** START OF Passage given **

The following additional tables and views are extracted when you use the redshift-raw-logs connector with --assessment flag:

  • STL_QUERY_METRICS
  • SVL_QUERY_QUEUE_INFO
  • STL_WLM_QUERY

For information about the system views and tables in Redshift, see Redshift system views and Redshift system catalog tables.

Apache Hive/Spark or Trino/PrestoSQL

The dwh-migration-dumper tool only supports authentication to Apache Hive metastore through Kerberos. So the --user and --password flags aren't used, instead use the --hive-kerberos-url flag to supply the Kerberos authentication details.

The following table describes the commonly used flags for extracting Apache Hive, Spark, Presto, or Trino metadata by using the extraction tool. For information about all supported flags, see global flags.

Name Default value Description Required
--assessment

Turns on assessment mode when extracting metadata. The dwh-migration-dumper tool generates required metadata statistics for BigQuery migration assessment when used for metadata extraction.

Required for assessment. Not required for translation.
--connector The name of the connector to use, in this case hiveql. Yes
--hive-metastore-dump-partition-metadata true

Causes the dwh-migration-dumper tool to extract partition metadata. You might want to set this flag to false for production metastore with a significant number of partitions, due to Thrift client performance implications. This improves the extraction tool performance, but causes some loss of partition optimization on the BigQuery side.

Don't use this flag with the --assessment flag, as it will have no effect.

No
--hive-metastore-version 2.3.6

When you run the dwh-migration-dumper tool, it selects the appropriate Thrift specification to use for communicating with your Apache Hive server, based on the value of this flag. If the extraction tool doesn't have an appropriate Thrift specification, it uses the 2.3.6 client and emits a warning to stdout. If this occurs, please contact Support and provide the Apache Hive version number you requested.

No
--host localhost The hostname or IP address of the database server. No
--port 9083 The port of the database server. No
--hive-kerberos-url The Kerberos principal and host to use for authentication. Required for clusters with enabled Kerberos authentication.
-Dhiveql.rpc.protection

The RPC protection configuration level. This determines the Quality of Protection (QOP) of the Simple Authentication and Security Layer (SASL) connection between cluster and the dwh-migration-dumper tool.

Must be equal to the value of the hadoop.rpc.protection parameter inside the /etc/hadoop/conf/core-site.xml file on the cluster, with one of the following values:

  • authentication
  • integrity
  • privacy

Example (Bash):
-Dhiveql.rpc.protection=privacy

Example (Windows PowerShell):
"-Dhiveql.rpc.protection=privacy"

Required for clusters with enabled Kerberos authentication.

** END OF Passage given **
** START OF Provided material **

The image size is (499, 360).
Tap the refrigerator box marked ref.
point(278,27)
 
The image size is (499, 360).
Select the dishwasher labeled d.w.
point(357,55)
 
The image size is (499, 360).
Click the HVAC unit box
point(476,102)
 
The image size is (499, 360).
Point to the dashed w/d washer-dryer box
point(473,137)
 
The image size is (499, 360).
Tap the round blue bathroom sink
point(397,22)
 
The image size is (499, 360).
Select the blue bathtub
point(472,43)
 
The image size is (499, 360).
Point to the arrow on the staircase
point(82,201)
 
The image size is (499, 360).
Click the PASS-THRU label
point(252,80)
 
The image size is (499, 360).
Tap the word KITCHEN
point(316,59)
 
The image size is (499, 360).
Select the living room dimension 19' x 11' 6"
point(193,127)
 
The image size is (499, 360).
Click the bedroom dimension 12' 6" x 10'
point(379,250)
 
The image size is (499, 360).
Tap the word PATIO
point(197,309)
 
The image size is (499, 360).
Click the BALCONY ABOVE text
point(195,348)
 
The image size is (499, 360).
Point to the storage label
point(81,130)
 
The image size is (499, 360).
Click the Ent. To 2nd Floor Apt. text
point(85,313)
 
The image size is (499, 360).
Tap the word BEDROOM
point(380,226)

** END OF Provided material **
** START OF Provided material **

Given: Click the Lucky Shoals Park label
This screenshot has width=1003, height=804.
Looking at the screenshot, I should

** END OF Provided material **
** START OF Provided material **

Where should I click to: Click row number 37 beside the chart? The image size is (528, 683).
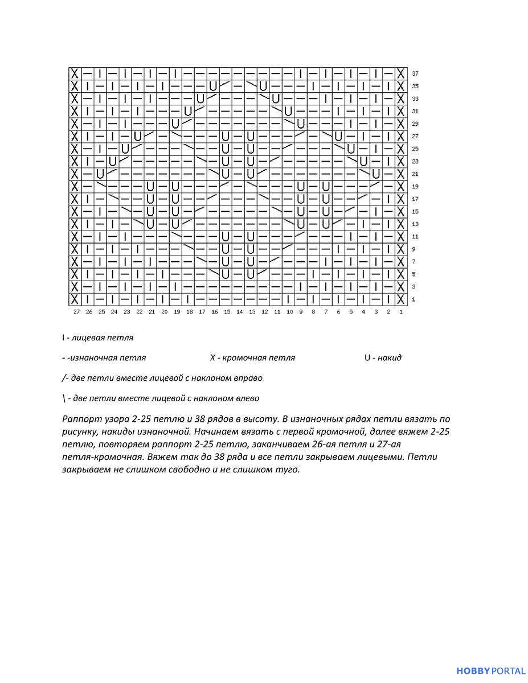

** END OF Provided material **

**To be done**
#1 In the text on the dwh-migration-dumper extraction flags, which flag supplies the Kerberos authentication details in place of --user and --password?
#2 Write the next part of the text on the dwh-migration-dumper extraction flags, picking up after its final line.

**Answers to the exercises**
#1 The --hive-kerberos-url flag.

#2
Examples

The following example shows how to extract metadata for a Hive 2.3.7 database on a specified host, without authentication and using an alternate port for connection:

dwh-migration-dumper \
  --connector hiveql \
  --hive-metastore-version 2.3.7 \
  --host host \
  --port port

To use Kerberos authentication, sign in as a user that has read permissions to the Hive metastore and generate a Kerberos ticket. Then, generate the metadata zip file with the following command:

JAVA_OPTS="-Djavax.security.auth.useSubjectCredsOnly=false" \
  dwh-migration-dumper \
  --connector hiveql \
  --host host \
  --port port \
  --hive-kerberos-url principal/kerberos_host

Azure Synapse or Microsoft SQL Server

To allow the dwh-migration-dumper tool to connect to Azure Synapse or Microsoft SQL Server, download their JDBC driver from Microsoft's download page.

The following table describes the commonly used flags for extracting Azure Synapse or Microsoft SQL Server metadata by using the extraction tool. For information about all supported flags, see global flags.

Name Default value Description Required
--connector The name of the connector to use, in this case sqlserver. Yes
--database

The name of the database to connect to.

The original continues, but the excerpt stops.